Make Research Matter (MRM) website

The mission of the MRM website is to give researchers the tools they need to increase the dissemination and implementation potential of their products. MRM was developed, implemented and tested by researchers from the Cancer Communication Research Center and Washington University in St. Louis who were members of the Centers of Excellence in Cancer Communication (CECCR) Dissemination Research Interest Group (D-RIG).
The MRM website consists of four main tools:
1. Planning Tool-an interactive survey which provides a tailored report that aids researchers with their dissemination plan;
2. Resource Library-a searchable database consisting of a compilation of D&I related articles from multiple sources which is updated monthly;
3. Narrative Library-a freely accessible online library containing video vignettes and transcripts with junior and senior D&I experts of “how-to” knowledge to D&I problems;
4. Glossary-containing over 100 definitions of terminology used in D&I health research.

King’s Fund: Developing supportive design for people with dementia

The design of the built environment can significantly help in compensating for the sensory loss and cognitive impairment associated with dementia, as well as supporting the continued independence of people in hospital who have dementia.
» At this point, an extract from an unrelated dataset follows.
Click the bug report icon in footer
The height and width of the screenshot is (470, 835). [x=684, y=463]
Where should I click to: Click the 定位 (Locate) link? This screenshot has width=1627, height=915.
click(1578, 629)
To support clinical staff and their estates colleagues The King’s Fund has produced two new resources to enable hospitals to become more dementia friendly.

The Commonwealth Fund Podcast: Preventing Unnecessary Hospitalizations for Nursing Home Residents

A promising new program has reduced the number of hospitalizations among nursing home residents, sparing them unnecessary risk and saving significant amounts of money. Learn more about The Commonwealth Fund–supported INTERACT program, which helps nursing home staff identify problems early.

Cochrane Research Fellow (UK) SOCSI – Cardiff School of Social Sciences
DEADLINE February 7, 2013

The Fellow is expected to explore how far the information needs of UK, European and International organisations with a role for public health policy development are met by existing Cochrane reviews and protocols. This exercise should lead to a priority list of review questions and sub-questions that are tailored to the needs of policy makers and inform both the business case and the development of the CPHG as a whole.